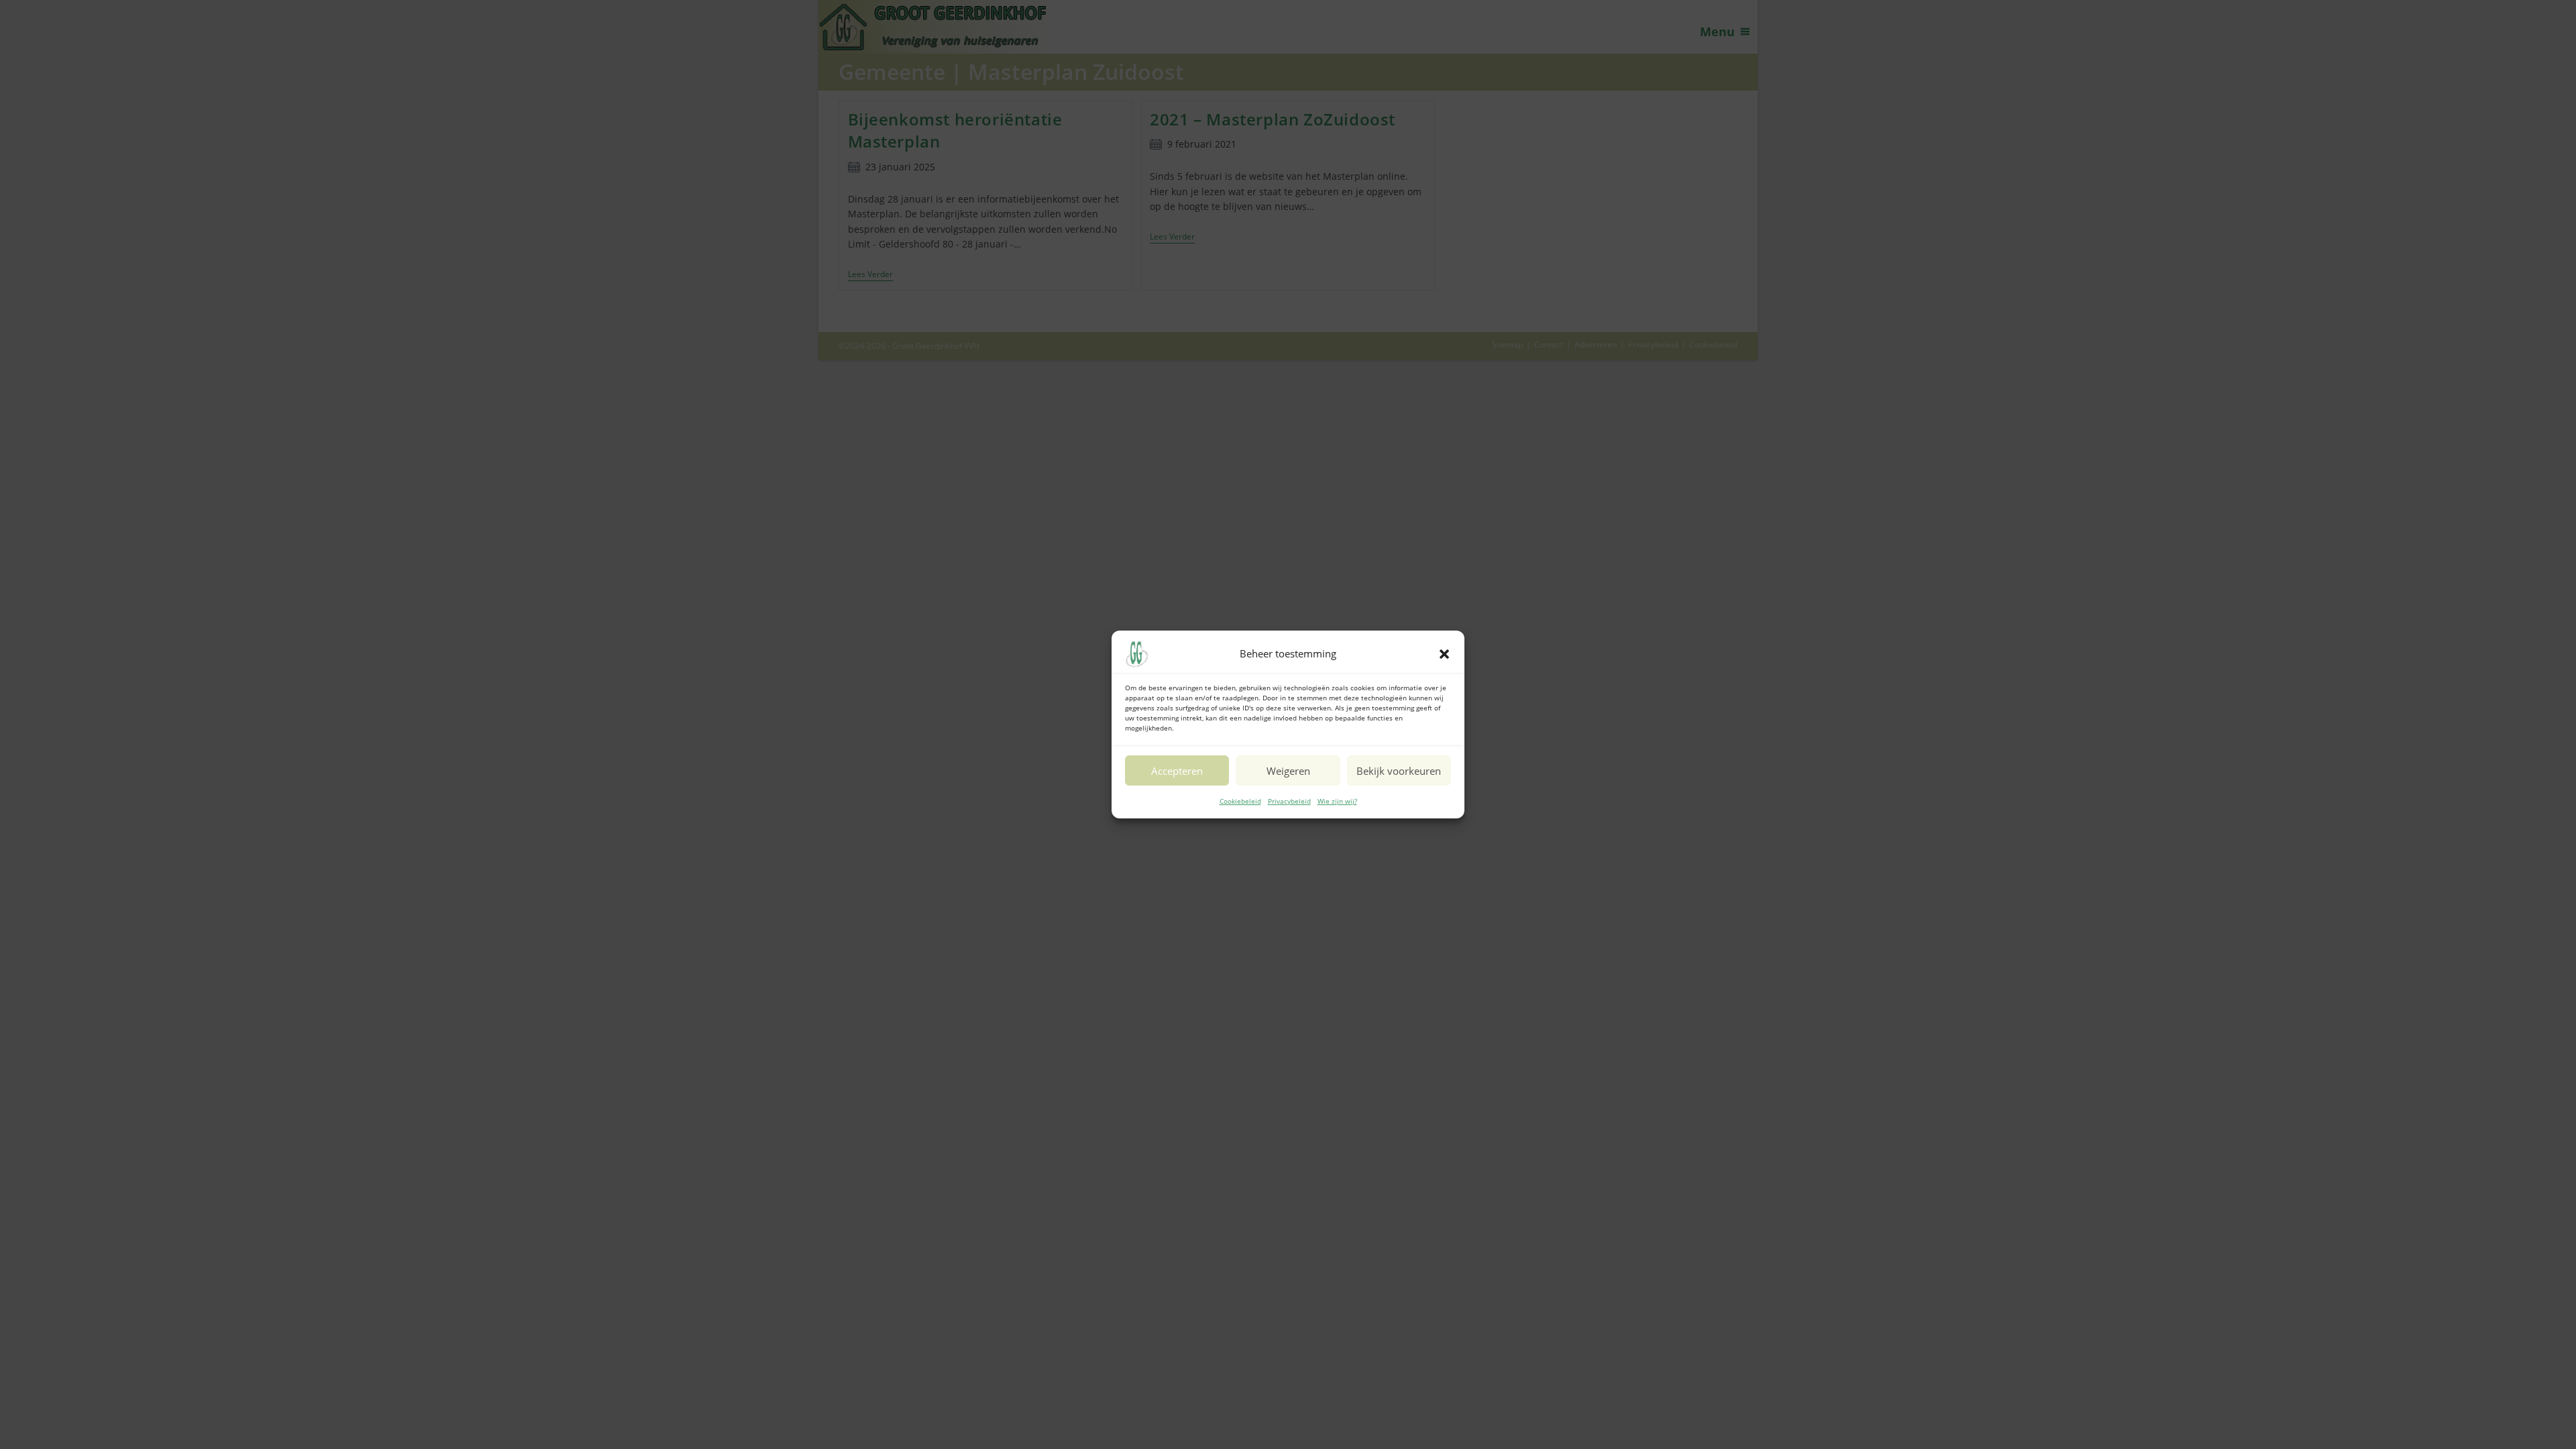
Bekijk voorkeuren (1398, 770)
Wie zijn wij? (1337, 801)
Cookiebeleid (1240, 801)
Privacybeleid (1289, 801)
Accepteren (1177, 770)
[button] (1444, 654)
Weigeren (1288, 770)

◇ ◇ ◇ ◇ ◇

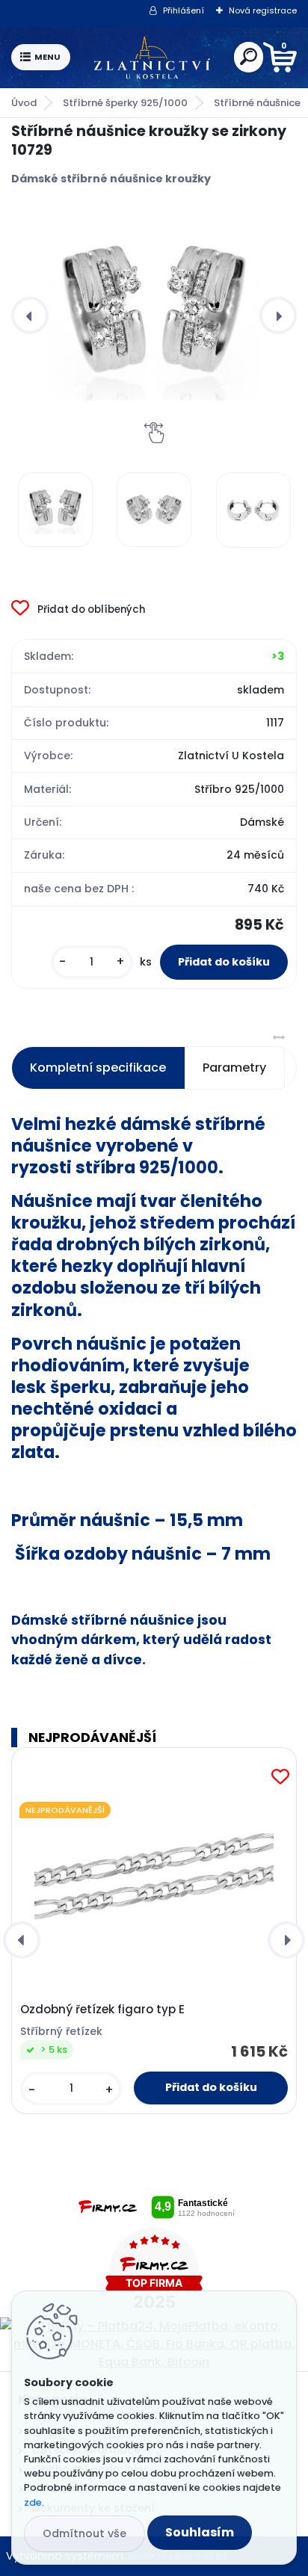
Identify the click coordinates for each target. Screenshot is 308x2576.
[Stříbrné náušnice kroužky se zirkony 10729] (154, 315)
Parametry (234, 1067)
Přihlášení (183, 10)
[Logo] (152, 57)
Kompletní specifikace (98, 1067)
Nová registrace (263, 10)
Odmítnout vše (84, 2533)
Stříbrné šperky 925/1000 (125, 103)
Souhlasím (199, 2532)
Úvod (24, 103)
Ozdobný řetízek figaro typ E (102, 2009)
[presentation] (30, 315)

◇ ◇ ◇ ◇ ◇

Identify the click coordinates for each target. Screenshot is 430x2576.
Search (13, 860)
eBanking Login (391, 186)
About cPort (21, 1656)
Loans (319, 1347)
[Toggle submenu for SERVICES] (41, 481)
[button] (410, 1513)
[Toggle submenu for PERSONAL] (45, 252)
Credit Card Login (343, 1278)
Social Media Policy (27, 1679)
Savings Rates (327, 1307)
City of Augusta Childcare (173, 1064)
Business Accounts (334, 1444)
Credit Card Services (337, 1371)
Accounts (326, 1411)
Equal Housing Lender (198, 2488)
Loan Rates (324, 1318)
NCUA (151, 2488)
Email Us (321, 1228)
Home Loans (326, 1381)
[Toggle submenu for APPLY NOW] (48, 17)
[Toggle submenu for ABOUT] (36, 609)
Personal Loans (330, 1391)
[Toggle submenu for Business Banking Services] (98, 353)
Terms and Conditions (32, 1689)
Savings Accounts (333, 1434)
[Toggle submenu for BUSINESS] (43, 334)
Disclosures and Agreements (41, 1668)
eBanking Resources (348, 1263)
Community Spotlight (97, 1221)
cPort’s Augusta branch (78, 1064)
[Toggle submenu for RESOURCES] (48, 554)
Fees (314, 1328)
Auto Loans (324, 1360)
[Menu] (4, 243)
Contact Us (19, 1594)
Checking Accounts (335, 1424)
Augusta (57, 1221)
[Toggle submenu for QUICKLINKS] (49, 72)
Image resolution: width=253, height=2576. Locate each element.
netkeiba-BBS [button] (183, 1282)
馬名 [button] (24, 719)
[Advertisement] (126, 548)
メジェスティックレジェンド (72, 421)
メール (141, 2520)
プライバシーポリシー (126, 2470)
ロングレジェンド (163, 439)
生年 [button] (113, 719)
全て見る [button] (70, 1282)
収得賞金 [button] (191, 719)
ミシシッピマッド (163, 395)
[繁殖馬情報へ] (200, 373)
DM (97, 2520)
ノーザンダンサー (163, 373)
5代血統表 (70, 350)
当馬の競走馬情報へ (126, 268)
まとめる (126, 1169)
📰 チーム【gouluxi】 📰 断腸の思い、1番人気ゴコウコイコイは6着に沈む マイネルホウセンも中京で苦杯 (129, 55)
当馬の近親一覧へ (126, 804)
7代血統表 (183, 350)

◇ ◇ ◇ ◇ ◇

[What you will do] Tally the lines of the material above that include the string "Stříbrné", then give only the tally.

[Written response] 2